BCC: and TO: Email Is Not Free; It’s Spam

By in Email Marketing | 2 comments

Spam With BaconHard to believe, but I was actually asked this question today by a business owner who still thinks he can use Yahoo Mail for email marketing. If you, too, don’t think there’s anything wrong with that, then please read this post.

Q: We are looking for bulk email software to send one email to 1,000 contacts, plus have the ability to check emails if they bounce back, opt out or are invalid (Mailor Demon unknown). Yahoo won’t allow us to send large BCC emails. Any suggestions on software? Ideally the software should integrate with Yahoo, too.

Here’s My Answer for Sending Bulk Emails

All personal email accounts (Outlook, Yahoo, Hotmail, Gmail, etc.) have a limit on how many people you can email in the TO: or BCC:

That’s because the Internet Service Provider (ISP) who hosts the account (even if it’s your company’s own hosting account) doesn’t want to be flagged as a spammer. Once tagged with that bad reputation, it’s nearly impossible to mend. And it means that NONE of your email, commercial or personal, will ever be delivered again.

The ISP has hundreds, if not thousands, of subscribers like you. Your one bulk email of 1,000 addresses, if identified as spam, has the potential to shut down *everyone*–potentially millions of emails–traveling through the ISP’s IP (the hosting address). So they limit you.

Email Just Wants To Be Free

Even though everyone knows that email is “free,” you must subscribe to an email service provider (ESP) if you want to send commercial email (even personal email in bulk quantity). An ESP typically prices its service from $15/month on up, depending on frequency and volume. (For example, sending 1,000 emails in a transmission costs less than sending 5,000). The benefit is that the ESP compiles your email results: Who opened your email, who clicked on a link, who forwarded, etc.

But it also makes all subscribers follow U.S. federal CAN SPAM requirements. It manages the opt-outs and makes sure your email templates have the proper footer identification. This is how it protects you (and the ESP) from being labeled a spammer. If you skirt these rules, the ESP will “fire” you. The well-being of the subscriber base trumps your importance as a single-subscriber revenue contributor.

The bottom line is that when you send BCC: (blind copy) or TO: mail with hundreds of email addresses showing, you are either violating federal law or deluding yourself that your email messages are actually being delivered. Plus, if you mail as a business entity, BCC: email and overstuffed TO: address lines look amateurish and piss off the people in your address book who don’t want their email address exposed to strangers.

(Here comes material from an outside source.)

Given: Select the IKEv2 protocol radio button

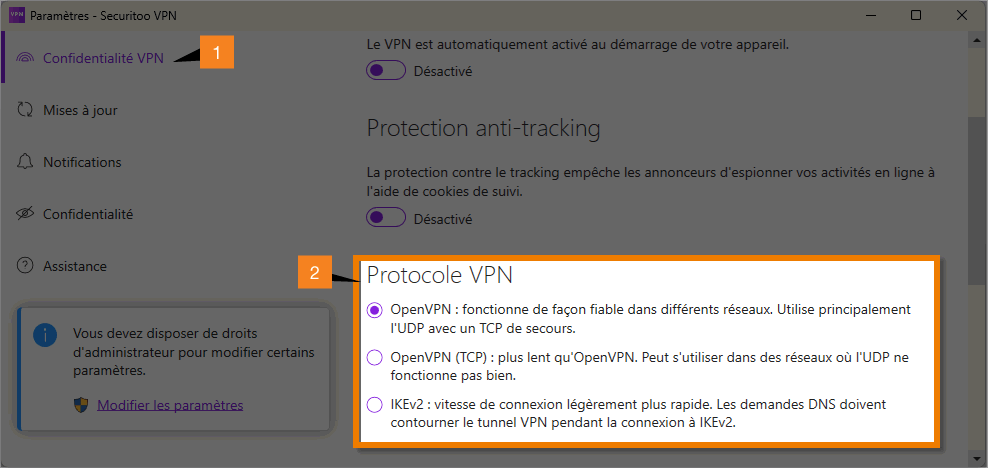Looking at the screenshot, I should [374, 404].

The professional way to set up an email marketing program is to subscribe to a professional service that integrates with a contact database, like ACT! Software and Swiftpage Email. You keep customers and prospects in this database–a true database, not an address book (like Outlook) or a spreadsheet program (like Excel).

Then instead of having to work out of two software programs, the integration makes it possible for you to keep track of responders and those who opt-out right from your database. Over time, you can view all campaign results under each contact’s record, and this insight helps you make appropriate business decisions, such as which products and services are most popular and which contacts are most motivated by what you’re selling.

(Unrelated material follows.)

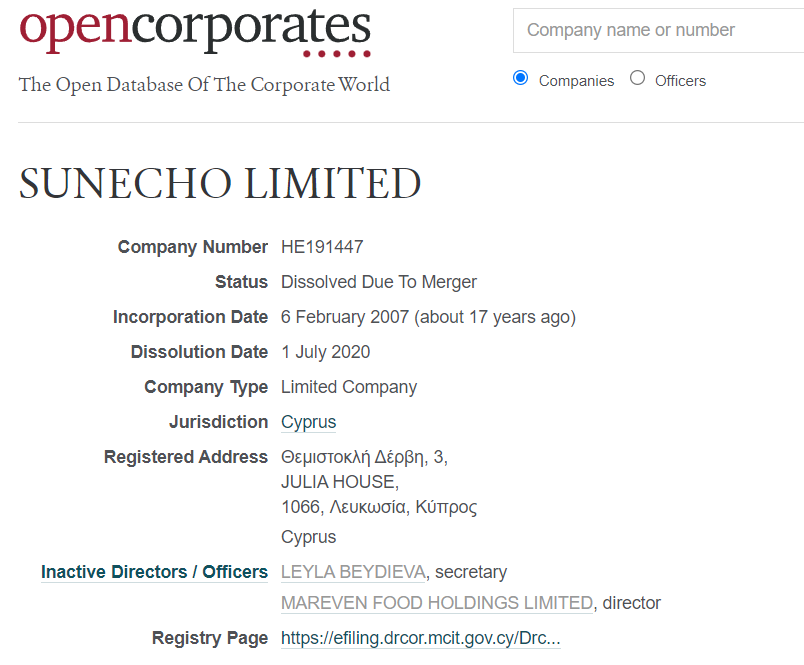This screenshot has height=665, width=804.
Task: Click the 6 February 2007 incorporation date
Action: (345, 317)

Like most business solutions, there is a cost of entry to email marketing, even though email itself is “free.” As inbox security tightens and future customers are less willing to receive your messages, you only get one chance to make a good impression. Don’t cheap out and ruin future customer opportunities with unprofessional BCC: and TO: transmissions.

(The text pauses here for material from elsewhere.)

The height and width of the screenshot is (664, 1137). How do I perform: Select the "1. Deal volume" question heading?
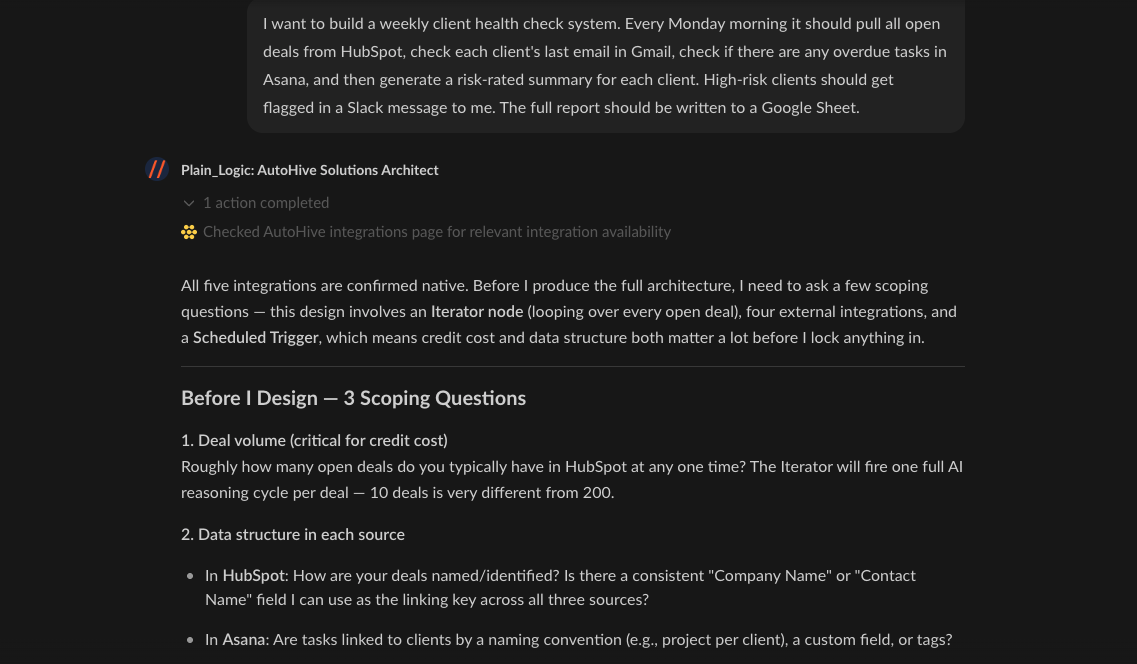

  1. I thank you for this posting. Though, I have never wanted to send bulk e-mail for commercial reasons, I have sent them for “announcement reasons” and had them refused by the ESP.

    Recently, I have been considering e-mail marketing and found your posting insightful regarding a reasonable approach. You also have helped me realize the “homework” I need to do before I start.

    Ron Rogers

    • Ron, I appreciate your thoughts. Most people don’t think ahead on this until they get themselves in trouble: The ISP cuts you off or a customer complains or reports you as a spammer. Prevention is better than cure.